This course introduces students to influential philosophical questions in early Chinese thought. And it exposes students to central philosophical texts such as Lunyu, Daodejing, Mozi, Zhuangzi, Mengzi, Xunzi, and Han Feizi. It is both a course in history of philosophy and a course in comparative philosophy. Hence, students are expected to both develop skills for making historically-informed interpretations of these thinkers' responses to the influential philosophical questions, and to consider their ideas' relevance to practical and philosophical discourses today.

This course introduces central issues in the philosophy of mind, especially the relation between mind and body - the brain, in particular - and the nature of consciousness. Other topics may include the possibility of artificial intelligence, the nature of psychological explanation, self-knowledge, psychopathology and psychopharmacology, psychoanalysis, and the concept of a person. Course materials reflect scientific developments in such fields as psychology, neurobiology, medicine, linguistics, and computer engineering.

**WORK TASK 1**
From the course descriptions, write out the passage from "This course introduces central" up to and including "and computer engineering.".
**WORK TASK 2**
Rewrite the paragraph of the course descriptions that begins "This course introduces central issues" as a short bulleted list that keeps its main facts.

**GIVEN DATA**
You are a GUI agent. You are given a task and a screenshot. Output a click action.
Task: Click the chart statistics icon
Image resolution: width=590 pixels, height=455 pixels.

**ANSWER BOX 1**
This course introduces central issues in the philosophy of mind, especially the relation between mind and body - the brain, in particular - and the nature of consciousness. Other topics may include the possibility of artificial intelligence, the nature of psychological explanation, self-knowledge, psychopathology and psychopharmacology, psychoanalysis, and the concept of a person. Course materials reflect scientific developments in such fields as psychology, neurobiology, medicine, linguistics, and computer engineering.

**ANSWER BOX 2**
- Covers central issues in the philosophy of mind, especially the relation between mind and body (particularly the brain) and the nature of consciousness.
- May also address artificial intelligence, psychological explanation, self-knowledge, psychopathology and psychopharmacology, psychoanalysis, and the concept of a person.
- Uses materials that reflect scientific developments in psychology, neurobiology, medicine, linguistics, and computer engineering.